今回提案された予算案におけるコロナ対策費は、2類相当で算定しているため、5類への移行に伴う対応の詳細が判明次第、何らかの財政措置が行われると認識しております。しかし、今後、ハイリスクな事象が発生いたしますと、また本県が独自かつ緊急に対応しなければならない場合が想定されます。状況の変化に合わせて機動的に対応する必要があると思いますが、見解を伺います。

(財政課長)

国は、現時点では、今後の対策等につきまして、必要な準備を進めながら段階的に移行していくとしていることから、詳細が確定した後には、影響する部分の予算執行を停止し、適切な時期に補正措置を行う方向で対応したいと考えています。

また、補正予算措置にあたりましては、今後の感染再拡大のリスクも考慮の上、必要な対策に滞りが生じないよう具体的な対応策を検討していきますが、仮に、想定を超える事態が生じた場合には、これまで同様、予備費や財政調整基金などを活用することで、機動的に対応してまいります。

(松崎委員)

この項目の最後、あらためて5類への移行も踏まえまして、コロナ禍における財政運営について、知事の思いを伺います。

(知事)

県では、これまでの累計で約2兆2,692億円に及ぶ新型コロナ対策予算を編成してきました。

その主な財源は、国の臨時交付金や包括交付金などの国庫支出金ですが、コロナ禍の初期段階では、これらの財源が措置されていなかったことから、県の財政負担となる財政調整基金の活用が続き、残高は一時約300億円にまで縮小しました。

このような状況を受け、県では全国知事会等と連携して国に財源措置を要望し、臨時交付金等の大幅増につなげたほか、経済活動の再開に伴う税収増等も追い風となり、財政調整基金の残高を約660億円にまで回復させました。

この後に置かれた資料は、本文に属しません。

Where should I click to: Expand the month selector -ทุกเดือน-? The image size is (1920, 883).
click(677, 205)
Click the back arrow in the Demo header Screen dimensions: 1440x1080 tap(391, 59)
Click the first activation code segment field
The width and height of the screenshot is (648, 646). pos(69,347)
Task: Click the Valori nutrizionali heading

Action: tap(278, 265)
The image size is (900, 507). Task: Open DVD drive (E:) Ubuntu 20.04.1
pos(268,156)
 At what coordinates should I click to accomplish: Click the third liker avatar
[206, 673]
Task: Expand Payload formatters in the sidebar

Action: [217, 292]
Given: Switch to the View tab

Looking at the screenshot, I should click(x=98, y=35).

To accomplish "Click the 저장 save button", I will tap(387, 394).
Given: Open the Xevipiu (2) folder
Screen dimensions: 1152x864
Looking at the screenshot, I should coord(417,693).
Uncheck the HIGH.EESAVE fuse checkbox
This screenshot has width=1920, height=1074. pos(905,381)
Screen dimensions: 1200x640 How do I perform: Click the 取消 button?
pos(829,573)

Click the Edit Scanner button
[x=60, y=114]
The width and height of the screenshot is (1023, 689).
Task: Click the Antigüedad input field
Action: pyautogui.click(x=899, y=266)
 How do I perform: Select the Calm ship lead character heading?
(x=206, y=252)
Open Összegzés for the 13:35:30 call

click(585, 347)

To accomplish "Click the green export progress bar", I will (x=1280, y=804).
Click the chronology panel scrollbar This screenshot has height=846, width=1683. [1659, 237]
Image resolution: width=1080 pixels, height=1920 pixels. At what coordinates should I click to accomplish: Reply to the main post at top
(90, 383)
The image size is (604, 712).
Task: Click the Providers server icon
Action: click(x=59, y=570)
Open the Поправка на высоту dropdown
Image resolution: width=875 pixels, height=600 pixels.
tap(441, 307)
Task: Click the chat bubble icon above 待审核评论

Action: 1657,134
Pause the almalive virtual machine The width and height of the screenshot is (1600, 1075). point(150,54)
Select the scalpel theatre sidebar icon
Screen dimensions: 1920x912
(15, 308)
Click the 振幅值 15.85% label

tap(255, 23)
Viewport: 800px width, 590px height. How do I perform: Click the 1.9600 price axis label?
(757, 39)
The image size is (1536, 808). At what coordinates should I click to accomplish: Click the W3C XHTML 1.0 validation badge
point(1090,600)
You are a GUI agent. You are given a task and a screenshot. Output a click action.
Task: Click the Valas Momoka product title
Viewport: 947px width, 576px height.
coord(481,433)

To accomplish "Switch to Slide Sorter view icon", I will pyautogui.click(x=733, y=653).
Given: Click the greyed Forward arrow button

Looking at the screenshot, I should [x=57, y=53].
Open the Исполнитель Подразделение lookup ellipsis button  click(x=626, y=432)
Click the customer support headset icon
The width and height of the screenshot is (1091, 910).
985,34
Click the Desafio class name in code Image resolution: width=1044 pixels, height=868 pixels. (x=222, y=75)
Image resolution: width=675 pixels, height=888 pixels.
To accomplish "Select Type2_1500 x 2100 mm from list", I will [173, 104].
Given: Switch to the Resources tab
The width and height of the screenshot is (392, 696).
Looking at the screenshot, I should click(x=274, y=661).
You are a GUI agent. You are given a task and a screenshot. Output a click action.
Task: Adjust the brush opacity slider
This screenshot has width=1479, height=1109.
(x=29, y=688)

 こうした中、国は、5月8日から、新型コロナの類型を5類に見直す方針を決定し、これまで講じてきた各種政策についても、大きな方向転換が行われることになりました。

しかし、新型コロナそのものが消滅するわけではありません。5類移行後も、コロナとの共存を前提に様々な施策に取り組んでいく必要があるため、引き続き確実な財源措置が行われるよう、国に対して要望していきます。

県としては、コロナ禍からの回復に合わせて、財政健全化にも着実に取り組み、持続可能な財政運営を目指してまいります。

(松崎委員)

 知事の一言一言にですね、これまで辿ったあゆみというものが反映されていると私は受け止めました。問題は今後でありまして、再び深刻な状況に直面した時に十分に対応できるのか、というそこの備えの部分であります。持続的に県政を運営していく必要があります。そこでなんですが、コロナの5類への移行、金利の上昇、さらにはウクライナ情勢、様々な状況変化にしっかりと対応し、県民生活、また中小企業を守るために必要な事業に取り組んでいただきたいと思います。

 また、県債管理目標についてもであります。目標達成が困難ということでありますが、現在の経済情勢や物価高騰などの状況を踏まえますと、県民また事業者の皆さまを守るために必要な施策を講じるための県債は適切に発行しつつ、県債をどのように管理していくのか、これにつきましても、もう待ったなしであります。検討を進めなければならないということを指摘しておきます。